▸ **KUTIPAN HALAMAN**:
▶
Rabu 16 May 2018 21:50 WIB

Museum Dinilai Harus Futuristik

Prof Arief Rachman menilai museum jangan hanya menampilkan benda masa lalu saja.

Museum Nasional Sejarah Alam Indonesia (Munasain).
Foto: Republika/Zahrotul Oktaviani
Museum Nasional Sejarah Alam Indonesia (Munasain).

REPUBLIKA.CO.ID, BOGOR -- Tokoh Pendidikan Indonesia Prof Arief Rachman mengatakan museum harus lebih futuristik. Museum jangan hanya menampilkan benda mati dari masa lalu, sehingga dapat diminati oleh masyarakat luas.

"Museum itu bukan untuk buat pajangan benda mati, masa lalu. Kelirunya museum kita kurang menampilkan kegunaan, dan apa yang harus diketahui untuk kebaikan masa depan bangsa," kata Arief, usai menghadiri peresmian Ruang Introduksi Museum Nasional Sejarah Alam Indonesia (Munasain) di Kota Bogor, Jawa Barat, Rabu (16/5).

Rendahnya minat masyarakat Indonesia untuk mengunjungi museum, menurut Arief, ada keselahan di pendidikan di Indonesia yang secara kosa kata (sematik-red) museum selalu dihubungkan ke masa belakang. "Itu kesalahan paling besar," katanya.
◀
▸ **DATA YANG DIBERIKAN**:
▶
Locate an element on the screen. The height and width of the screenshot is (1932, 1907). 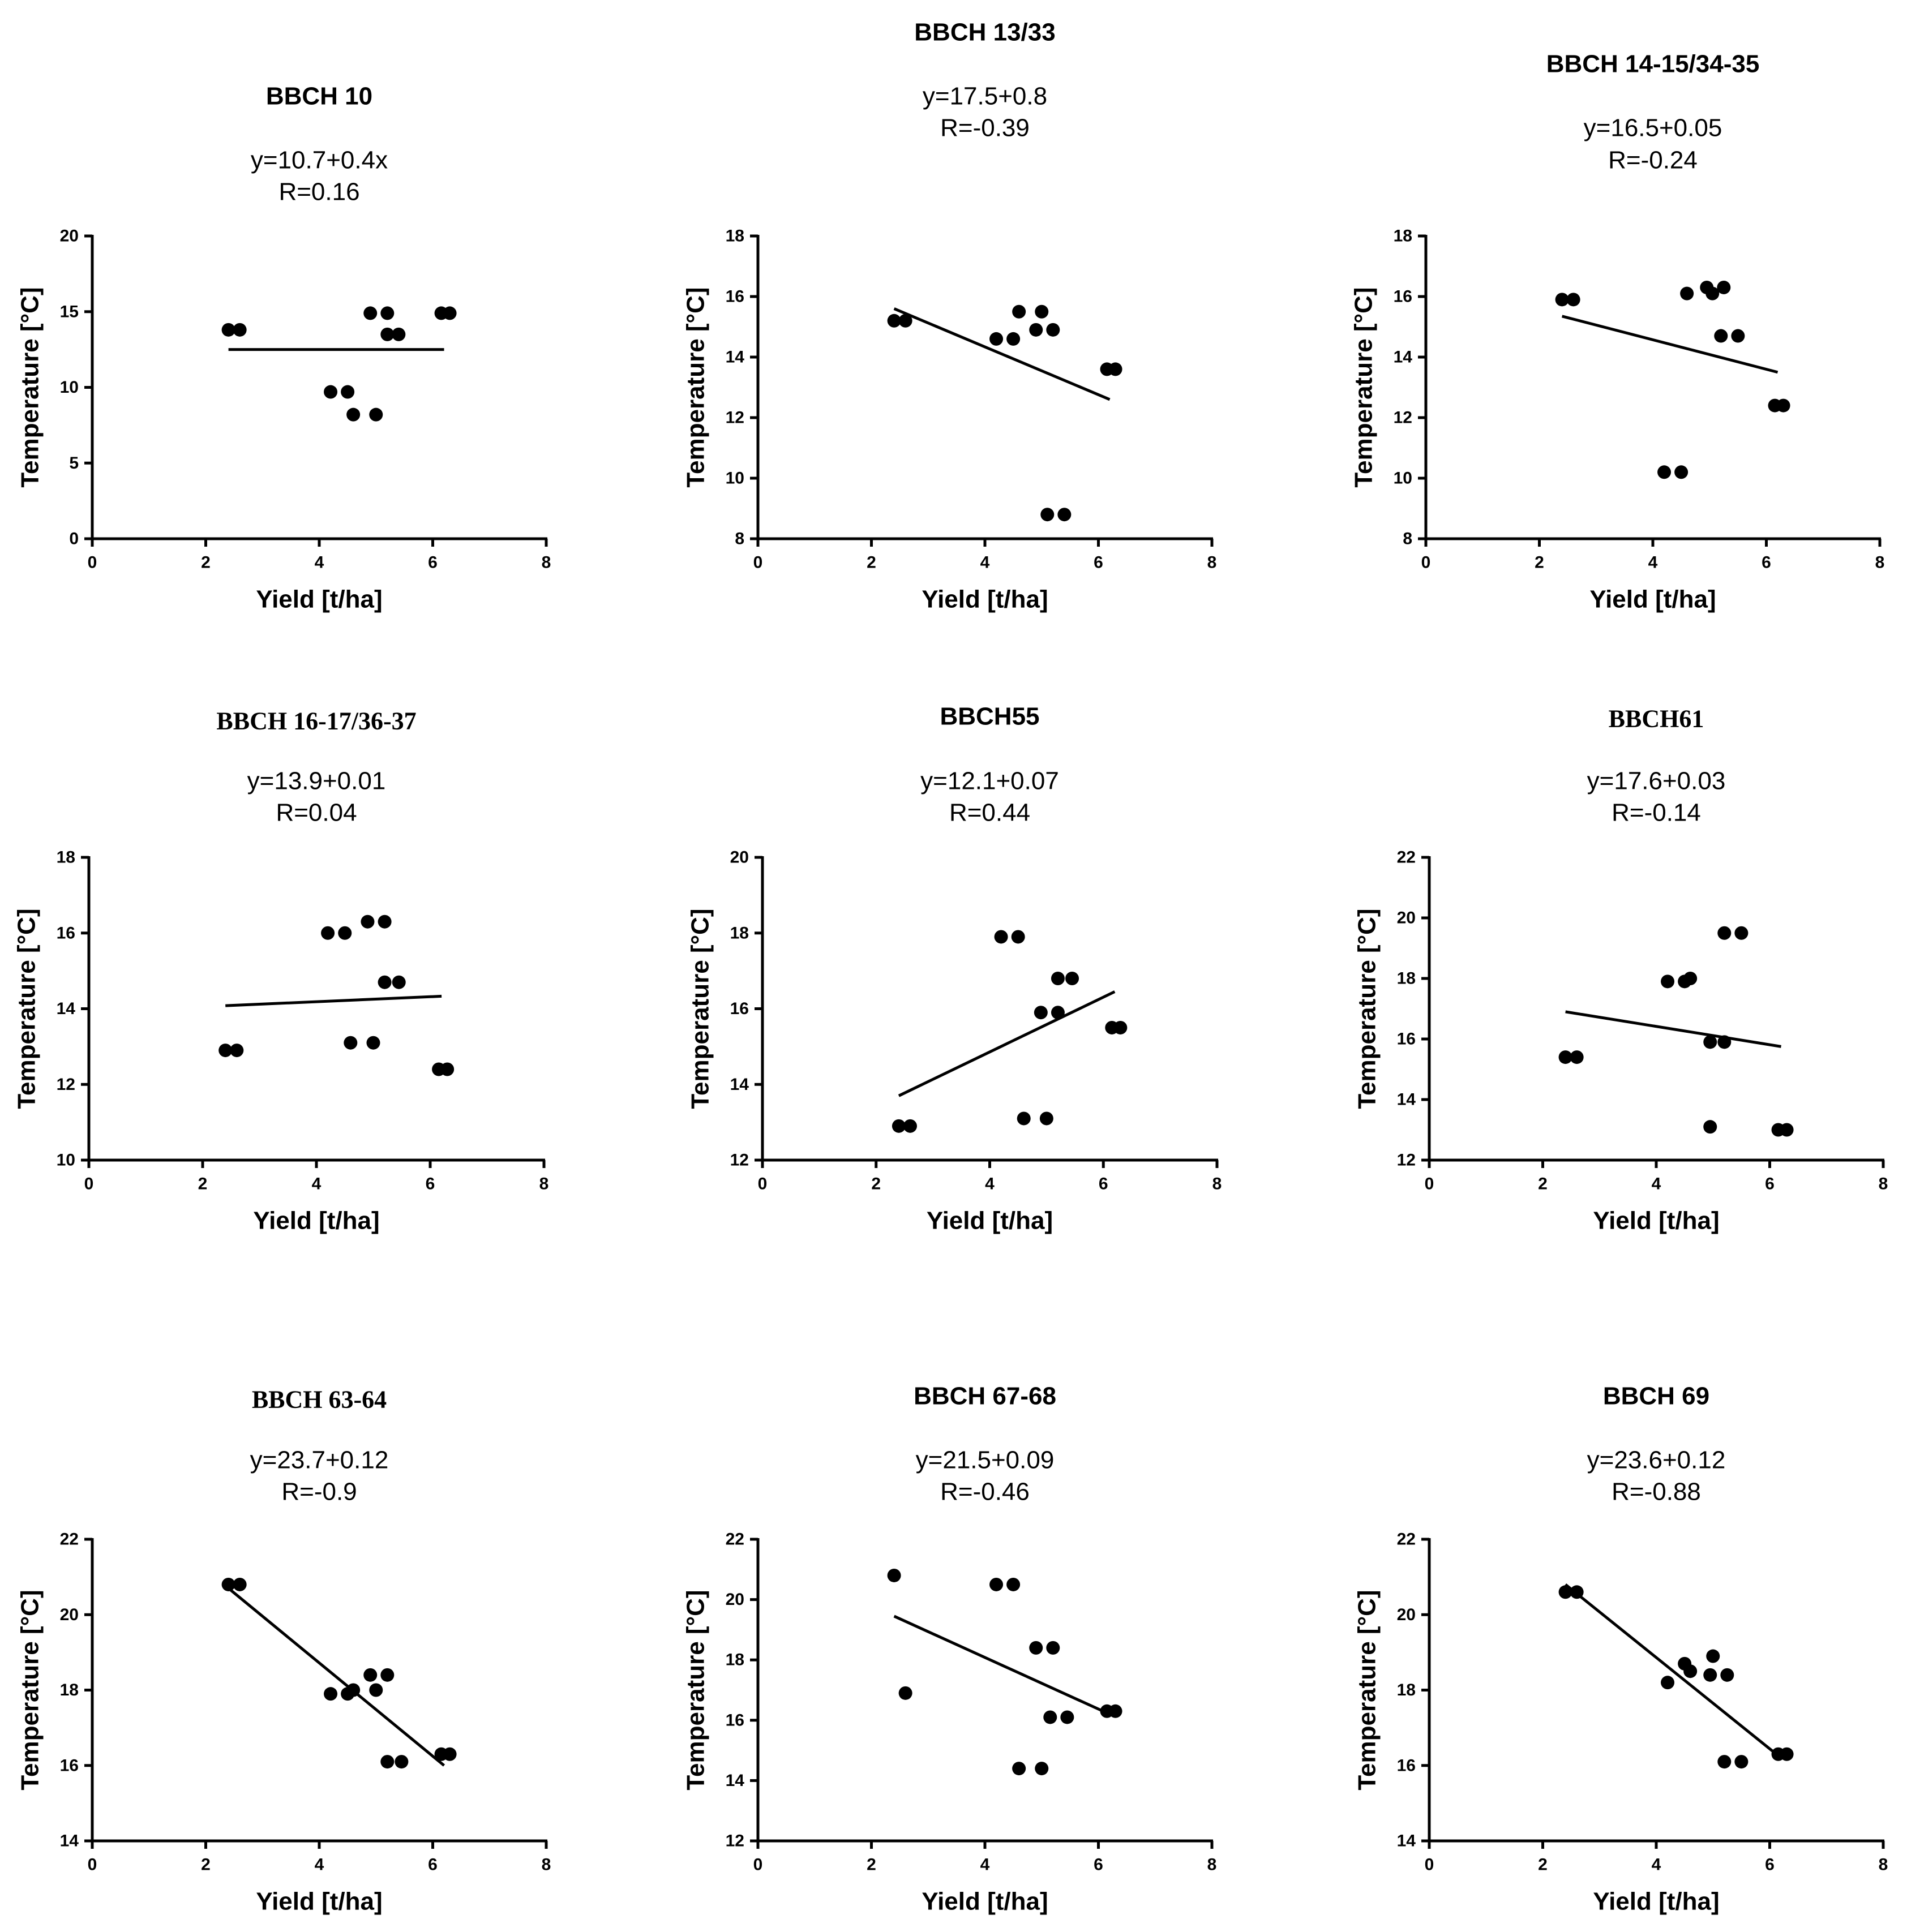
y-tick-label: 0 is located at coordinates (74, 539).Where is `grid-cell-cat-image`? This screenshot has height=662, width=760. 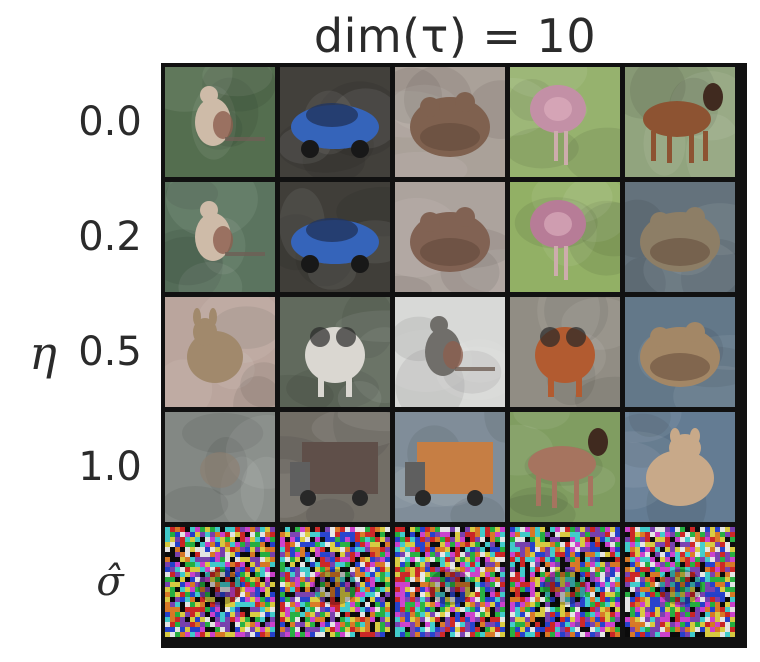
◀
▸ **TUGAS ANDA**:
Salin persis bagian dari artikel tentang museum, mulai dari "Museum Dinilai Harus" terus sampai "oleh masyarakat luas.".

▸ **HASIL LATIHAN**:
Museum Dinilai Harus Futuristik

Prof Arief Rachman menilai museum jangan hanya menampilkan benda masa lalu saja.

Museum Nasional Sejarah Alam Indonesia (Munasain).
Foto: Republika/Zahrotul Oktaviani
Museum Nasional Sejarah Alam Indonesia (Munasain).

REPUBLIKA.CO.ID, BOGOR -- Tokoh Pendidikan Indonesia Prof Arief Rachman mengatakan museum harus lebih futuristik. Museum jangan hanya menampilkan benda mati dari masa lalu, sehingga dapat diminati oleh masyarakat luas.